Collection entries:
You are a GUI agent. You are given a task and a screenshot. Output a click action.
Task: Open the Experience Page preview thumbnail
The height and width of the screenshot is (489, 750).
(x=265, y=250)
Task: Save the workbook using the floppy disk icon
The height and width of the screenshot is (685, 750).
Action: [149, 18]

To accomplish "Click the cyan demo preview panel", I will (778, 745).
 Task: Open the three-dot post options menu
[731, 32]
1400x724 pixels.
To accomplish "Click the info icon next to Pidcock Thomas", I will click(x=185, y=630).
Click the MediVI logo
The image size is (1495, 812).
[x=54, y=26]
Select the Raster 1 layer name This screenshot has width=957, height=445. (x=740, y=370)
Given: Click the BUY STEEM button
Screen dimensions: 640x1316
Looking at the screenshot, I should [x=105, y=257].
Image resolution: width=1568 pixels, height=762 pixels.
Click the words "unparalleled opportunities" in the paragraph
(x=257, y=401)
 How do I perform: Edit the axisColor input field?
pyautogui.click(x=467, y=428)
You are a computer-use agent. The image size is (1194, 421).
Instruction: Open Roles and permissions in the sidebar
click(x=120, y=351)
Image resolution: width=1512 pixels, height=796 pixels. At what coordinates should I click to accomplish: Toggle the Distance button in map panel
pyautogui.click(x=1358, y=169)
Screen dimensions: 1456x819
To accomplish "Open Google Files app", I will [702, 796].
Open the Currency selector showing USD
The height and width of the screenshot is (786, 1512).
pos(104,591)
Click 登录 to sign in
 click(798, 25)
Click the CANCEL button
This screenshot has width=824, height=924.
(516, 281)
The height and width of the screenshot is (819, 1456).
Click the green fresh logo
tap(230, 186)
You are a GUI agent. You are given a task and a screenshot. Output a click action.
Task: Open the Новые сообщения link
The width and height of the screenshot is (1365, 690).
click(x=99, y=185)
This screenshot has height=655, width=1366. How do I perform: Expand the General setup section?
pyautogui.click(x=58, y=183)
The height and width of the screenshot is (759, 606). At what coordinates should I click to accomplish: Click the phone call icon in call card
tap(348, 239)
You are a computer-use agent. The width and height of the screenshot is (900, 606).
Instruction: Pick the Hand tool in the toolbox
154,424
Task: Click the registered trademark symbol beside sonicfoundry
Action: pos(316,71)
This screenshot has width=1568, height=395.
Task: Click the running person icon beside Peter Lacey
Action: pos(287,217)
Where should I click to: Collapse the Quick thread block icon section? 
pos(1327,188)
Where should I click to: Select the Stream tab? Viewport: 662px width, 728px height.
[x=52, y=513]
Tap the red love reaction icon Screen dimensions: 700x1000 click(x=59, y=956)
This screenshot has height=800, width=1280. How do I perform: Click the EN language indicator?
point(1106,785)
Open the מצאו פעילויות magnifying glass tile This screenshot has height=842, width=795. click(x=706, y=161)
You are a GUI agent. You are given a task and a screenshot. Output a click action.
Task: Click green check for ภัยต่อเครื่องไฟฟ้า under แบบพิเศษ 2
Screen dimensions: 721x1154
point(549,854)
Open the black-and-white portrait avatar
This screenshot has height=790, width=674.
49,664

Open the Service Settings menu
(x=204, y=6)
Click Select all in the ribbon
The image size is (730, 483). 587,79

→ **Task to complete**
Every record is to be written out verbatim.

→ **Problem solution**
You are a GUI agent. You are given a task and a screenshot. Output a click action.
Task: Open the Experience Page preview thumbnail
The height and width of the screenshot is (489, 750).
(x=265, y=250)
Task: Save the workbook using the floppy disk icon
The height and width of the screenshot is (685, 750).
Action: [149, 18]

To accomplish "Click the cyan demo preview panel", I will (778, 745).
 Task: Open the three-dot post options menu
[731, 32]
1400x724 pixels.
To accomplish "Click the info icon next to Pidcock Thomas", I will click(x=185, y=630).
Click the MediVI logo
The image size is (1495, 812).
[x=54, y=26]
Select the Raster 1 layer name This screenshot has width=957, height=445. (x=740, y=370)
Given: Click the BUY STEEM button
Screen dimensions: 640x1316
Looking at the screenshot, I should [x=105, y=257].
Image resolution: width=1568 pixels, height=762 pixels.
Click the words "unparalleled opportunities" in the paragraph
(x=257, y=401)
 How do I perform: Edit the axisColor input field?
pyautogui.click(x=467, y=428)
You are a computer-use agent. The image size is (1194, 421).
Instruction: Open Roles and permissions in the sidebar
click(x=120, y=351)
Image resolution: width=1512 pixels, height=796 pixels. At what coordinates should I click to accomplish: Toggle the Distance button in map panel
pyautogui.click(x=1358, y=169)
Screen dimensions: 1456x819
To accomplish "Open Google Files app", I will [702, 796].
Open the Currency selector showing USD
The height and width of the screenshot is (786, 1512).
pos(104,591)
Click 登录 to sign in
 click(798, 25)
Click the CANCEL button
This screenshot has width=824, height=924.
(516, 281)
The height and width of the screenshot is (819, 1456).
Click the green fresh logo
tap(230, 186)
You are a GUI agent. You are given a task and a screenshot. Output a click action.
Task: Open the Новые сообщения link
The width and height of the screenshot is (1365, 690).
click(x=99, y=185)
This screenshot has height=655, width=1366. How do I perform: Expand the General setup section?
pyautogui.click(x=58, y=183)
The height and width of the screenshot is (759, 606). At what coordinates should I click to accomplish: Click the phone call icon in call card
tap(348, 239)
You are a computer-use agent. The width and height of the screenshot is (900, 606).
Instruction: Pick the Hand tool in the toolbox
154,424
Task: Click the registered trademark symbol beside sonicfoundry
Action: pos(316,71)
This screenshot has width=1568, height=395.
Task: Click the running person icon beside Peter Lacey
Action: pos(287,217)
Where should I click to: Collapse the Quick thread block icon section? 
pos(1327,188)
Where should I click to: Select the Stream tab? Viewport: 662px width, 728px height.
[x=52, y=513]
Tap the red love reaction icon Screen dimensions: 700x1000 click(x=59, y=956)
This screenshot has height=800, width=1280. How do I perform: Click the EN language indicator?
point(1106,785)
Open the מצאו פעילויות magnifying glass tile This screenshot has height=842, width=795. click(x=706, y=161)
You are a GUI agent. You are given a task and a screenshot. Output a click action.
Task: Click green check for ภัยต่อเครื่องไฟฟ้า under แบบพิเศษ 2
Screen dimensions: 721x1154
point(549,854)
Open the black-and-white portrait avatar
This screenshot has height=790, width=674.
49,664

Open the Service Settings menu
(x=204, y=6)
Click Select all in the ribbon
The image size is (730, 483). 587,79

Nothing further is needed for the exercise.